[Extracted records]
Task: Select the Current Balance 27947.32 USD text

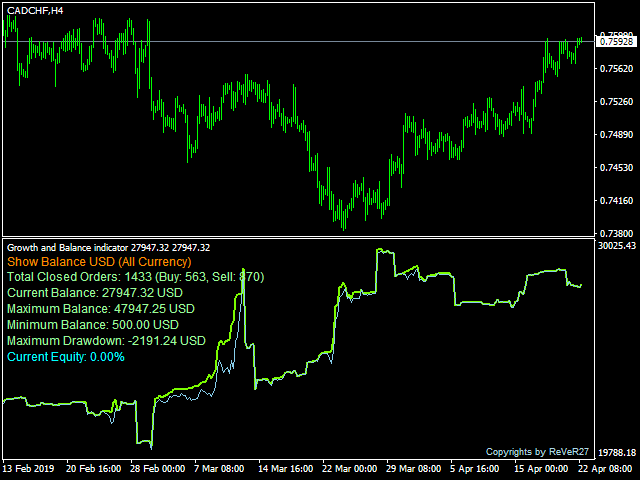Action: [x=95, y=293]
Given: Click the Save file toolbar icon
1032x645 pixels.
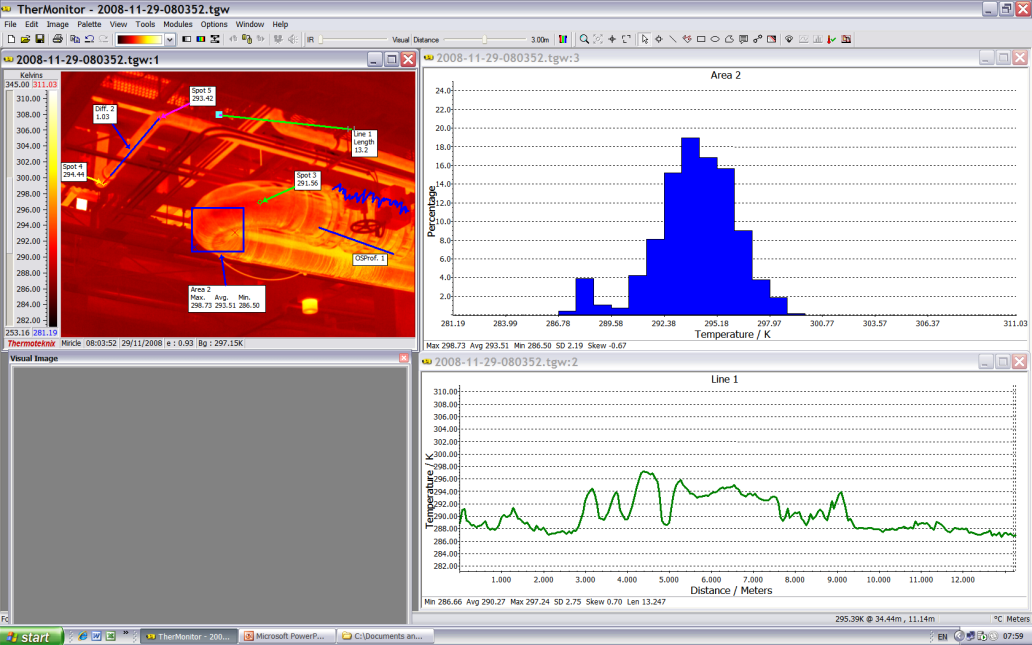Looking at the screenshot, I should [x=39, y=39].
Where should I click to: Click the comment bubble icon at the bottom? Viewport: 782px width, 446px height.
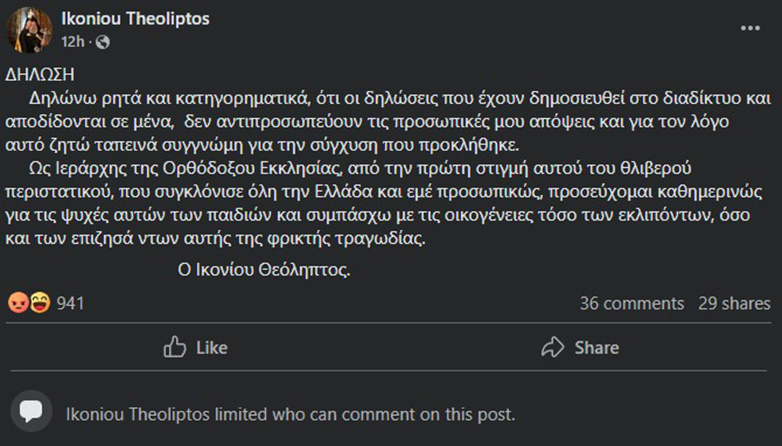coord(32,412)
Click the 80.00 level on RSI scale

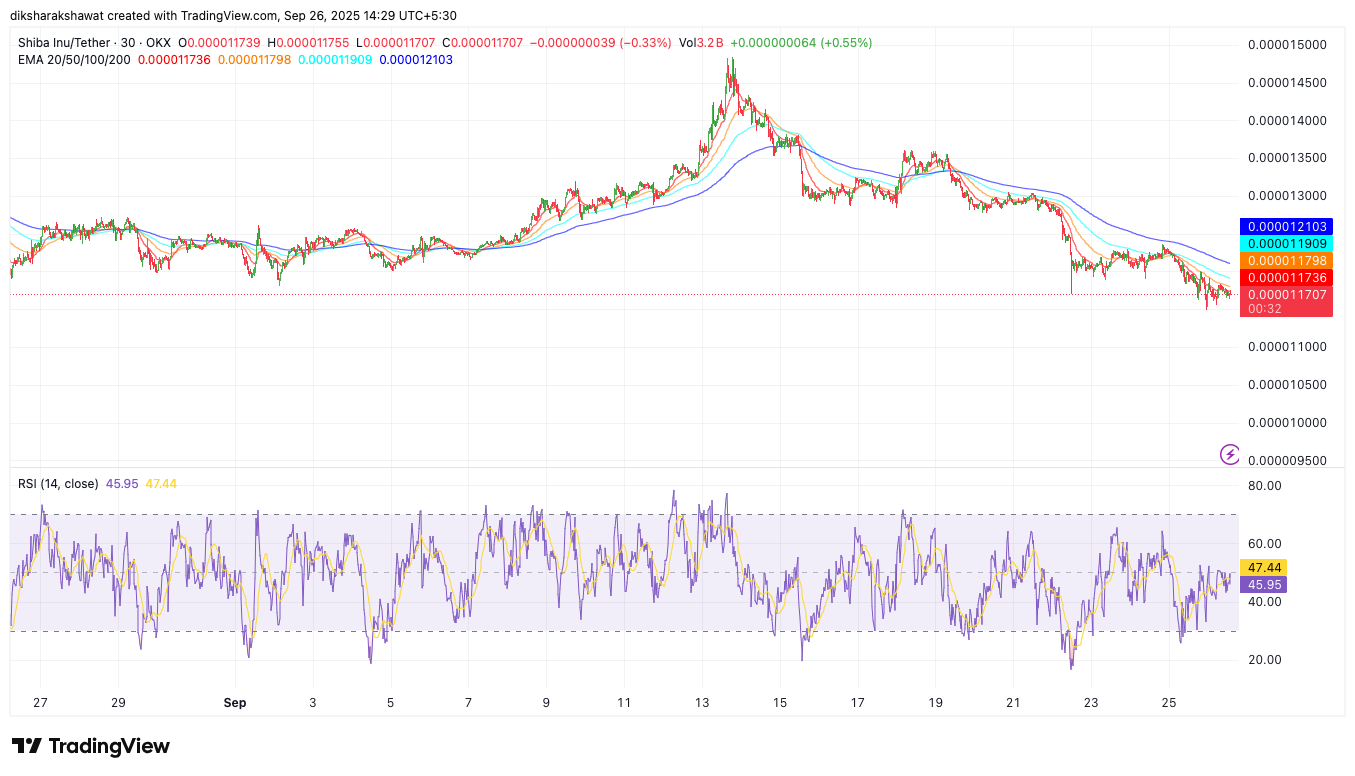pos(1265,486)
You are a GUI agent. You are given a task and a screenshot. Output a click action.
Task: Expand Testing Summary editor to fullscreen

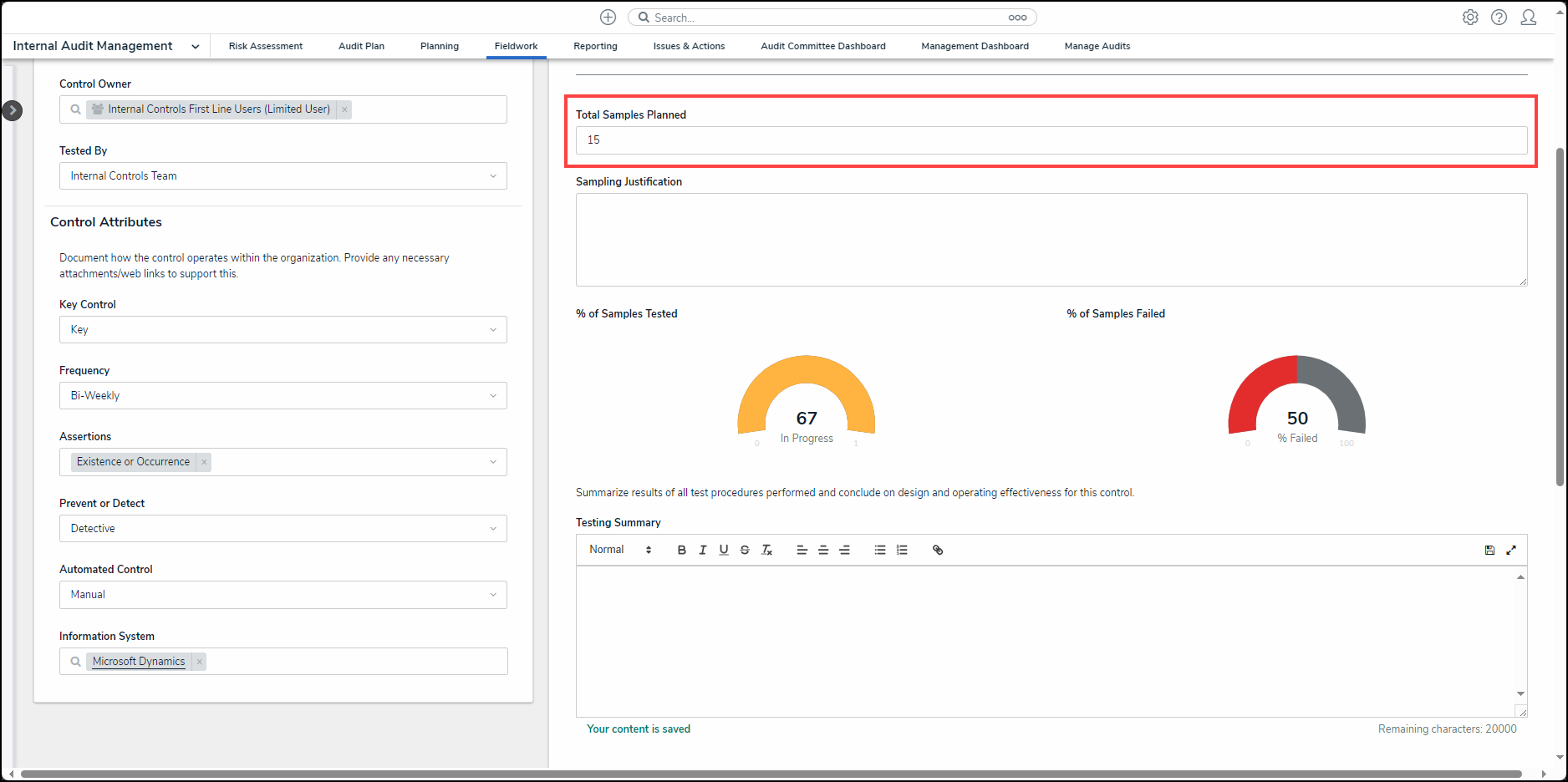coord(1511,550)
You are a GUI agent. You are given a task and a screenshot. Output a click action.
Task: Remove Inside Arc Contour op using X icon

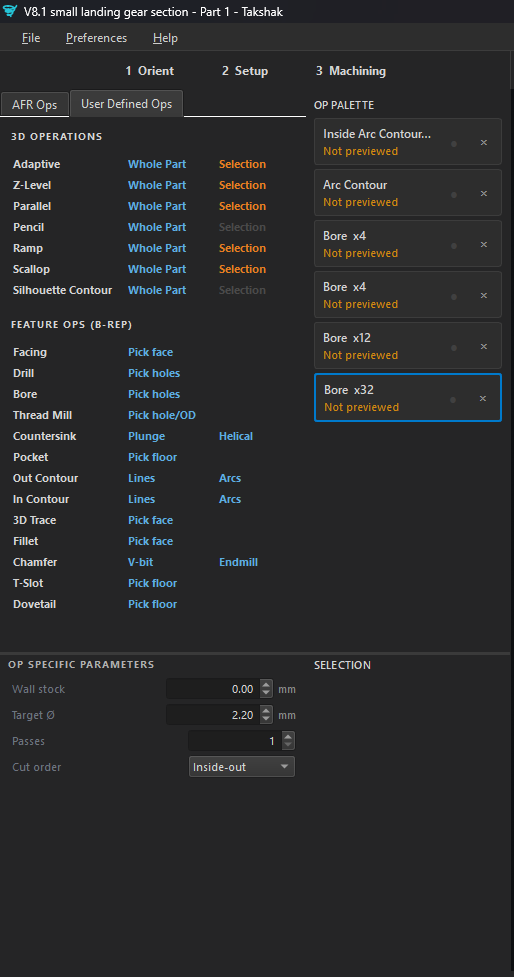coord(483,143)
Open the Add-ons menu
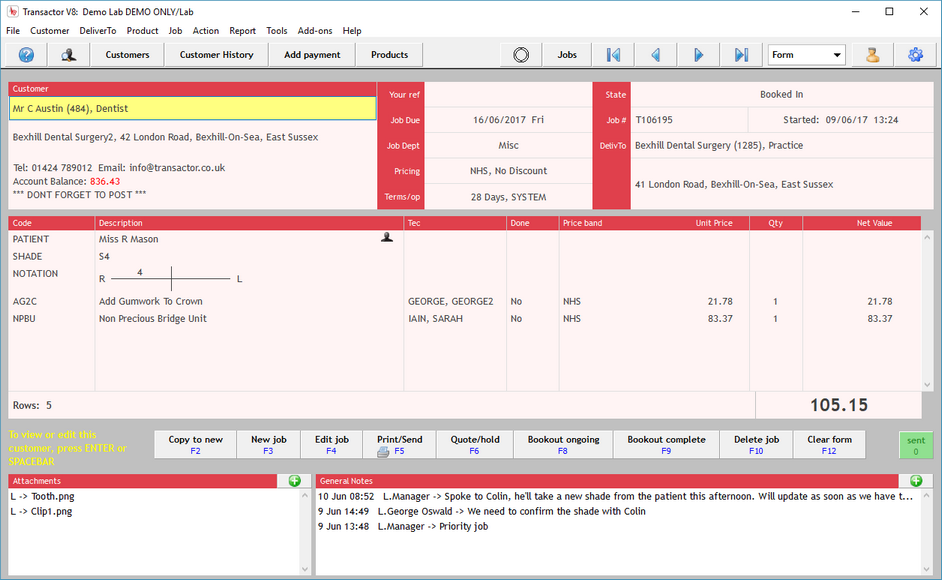 [315, 31]
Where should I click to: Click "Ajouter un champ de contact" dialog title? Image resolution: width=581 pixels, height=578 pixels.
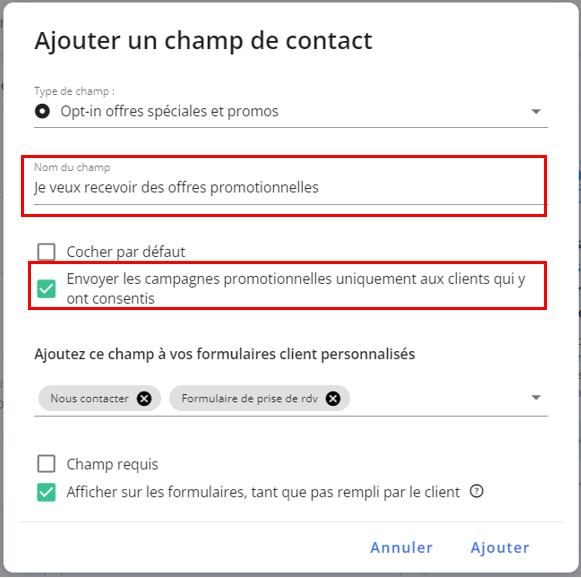[203, 41]
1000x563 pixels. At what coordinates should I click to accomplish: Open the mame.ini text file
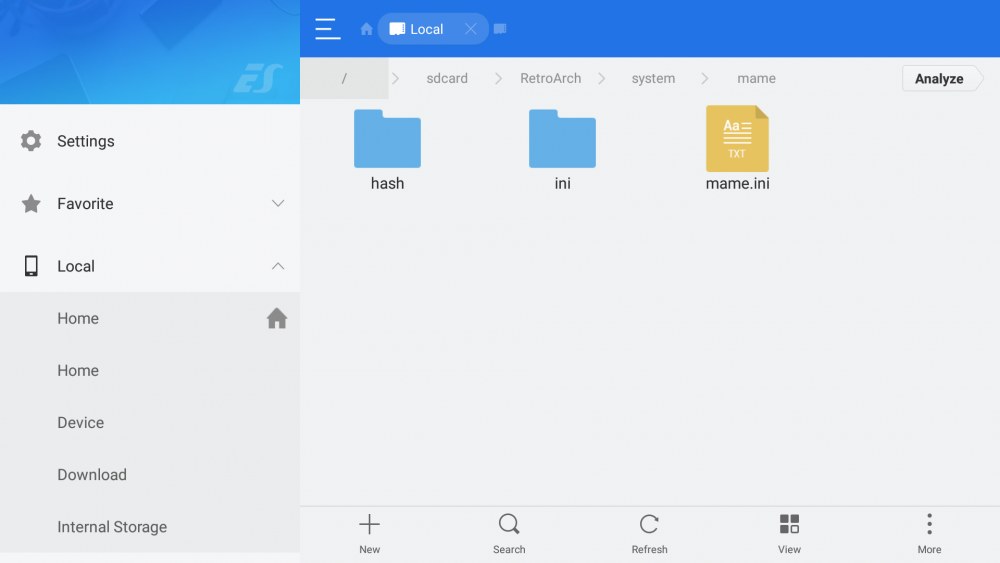coord(737,148)
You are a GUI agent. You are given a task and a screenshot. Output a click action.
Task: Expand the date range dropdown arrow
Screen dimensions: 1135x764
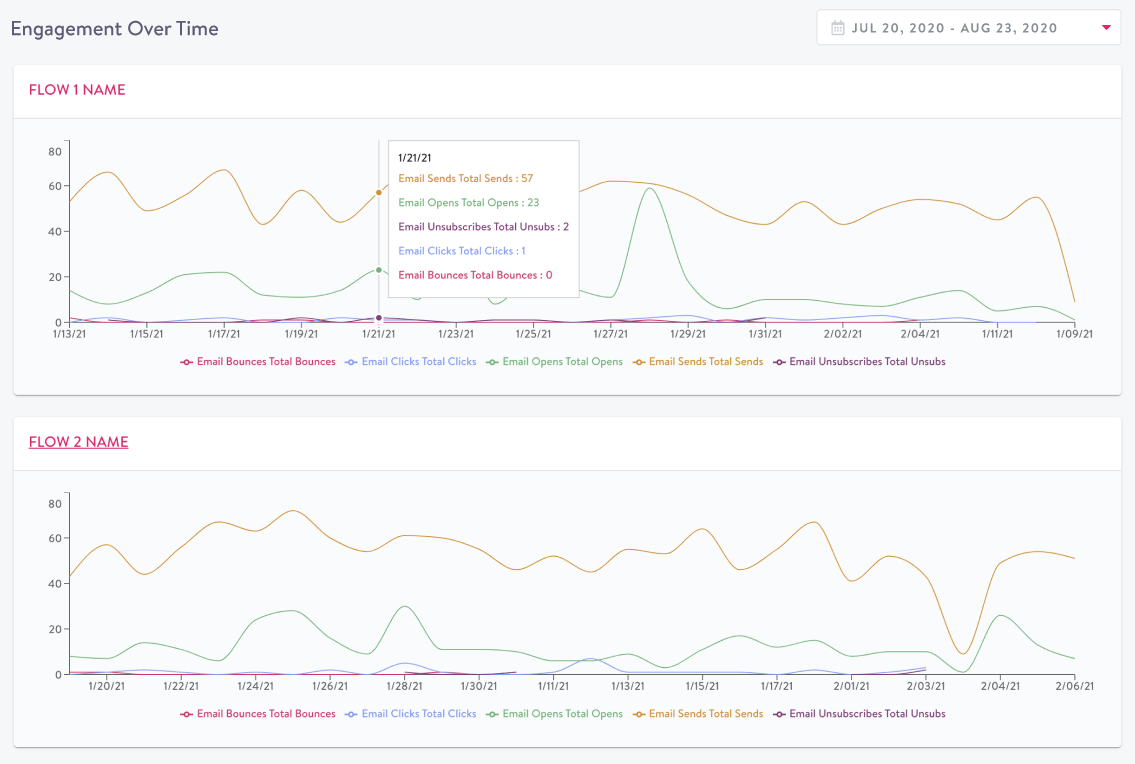(x=1106, y=28)

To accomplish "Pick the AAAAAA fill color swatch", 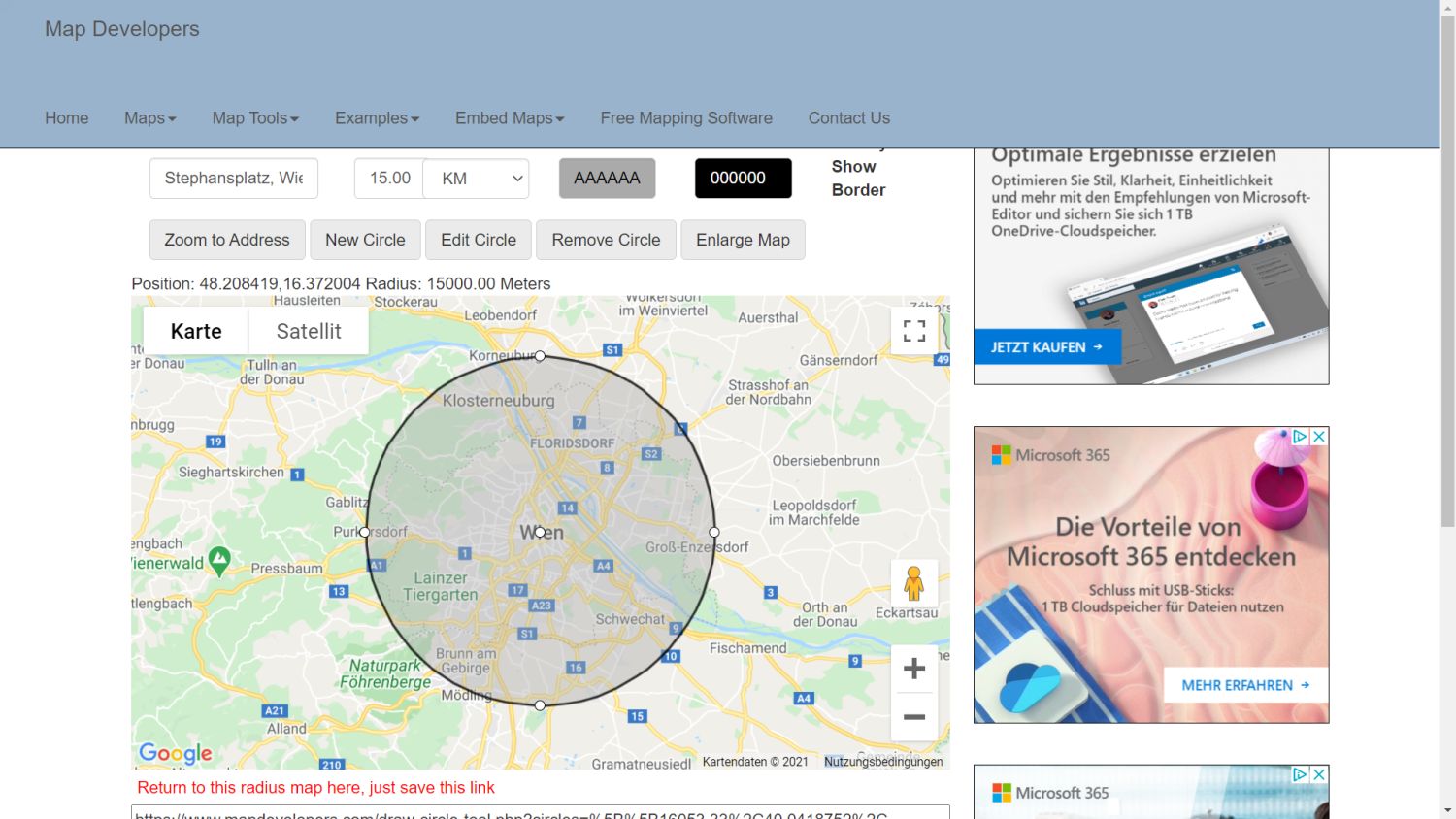I will [x=607, y=179].
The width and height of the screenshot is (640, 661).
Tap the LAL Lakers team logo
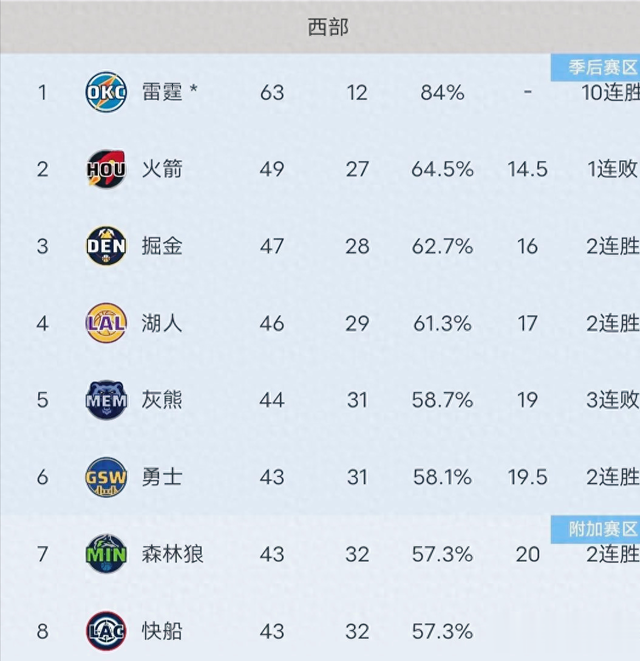tap(106, 323)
[/Extracted records]
→ **Brief**: Copy out, exactly and without pictures, each line from the one containing "The width and" through the final line of the entries, both ends included.

→ **Worked solution**:
The width and height of the screenshot is (640, 661).
Tap the LAL Lakers team logo
tap(106, 323)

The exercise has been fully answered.